The purpose of the mock exams taken last week by school leavers around Poland is to create the conditions of the real thing as closely as possible so the little darlings will be ready for the big day. Well, they certainly succeeded in keeping it real, in preparing children for the tough, hard future - not only of the actual exam but of life after school:

Some head teachers held the exams early. The questions therefore found their way onto the internet allowing half the pupils to cheat their mocks, just like the real thing.

More Education

Friday, March 7th, 2008

A week or two ago Tygodnik Powszechny described how Polish school leaving exams are marked. The example was given of a pupil who wrote that Adam Mickiewicz in one of his plays described the fate of Poles sent to Siberia during World War Two. Rather than scoring zero (Mickiewicz was a nineteenth century writer), the pupil was given a passing mark. After all, Poles did go to Siberia during the war so there’s quite a lot of truth in the glaringly inaccurate statement.

Recently I had the opportunity to cast an eye over the mock finals in English and I can confirm that they have screwed up their education system with the zeal of the recently converted. A typical assignment might be to write a letter containing four pieces of information.
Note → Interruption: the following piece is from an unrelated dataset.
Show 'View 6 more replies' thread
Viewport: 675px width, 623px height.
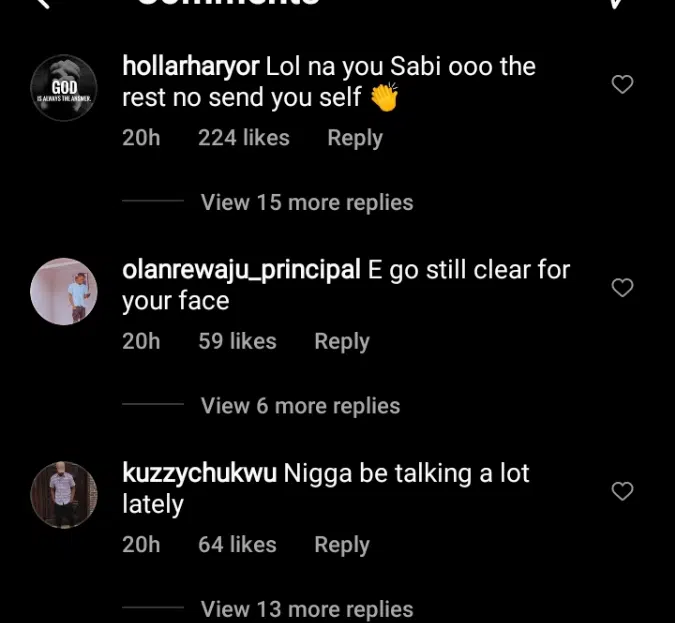[300, 406]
For transmitting the four pieces of information there are four marks. For writing correct English there is one mark. It’s the communicative method, you see: less of that stuffy old grammar. The trouble is that English is a terribly easy language to communicate in (I know – trust an educationalist to turn a strength into a weakness). Duke out a few stuttering syllables and you’re away. “Arrive tomorrow night” is perfectly clear English – even acceptable if you’re still into writing telegrams.

Okay, you could argue over how marks should be divided between communication and correctness but surely even the most dogmatic educationalist would clap a hand to her head at the failsafe mechanism: the teachers marking the exams are expected to mark every incorrect word. If the proportion of incorrect words exceeds 25% the pupil fails, regardless of the amount of information transmitted. This of course means that teachers are supposed to count every single word written by their dozens of pupils…

“I will see you before you meeting him.” How many words are wrong there? One word – “meeting”? or did the pupil mean to write “I will see you before your meeting with him”? If the latter, then “you” is wrong” and “with” is wrong (since it is missing). That’s two words out of eight – enough to fail outright – or is it out of nine? God forbid the pupil write: “I will see you before you’re meet him.”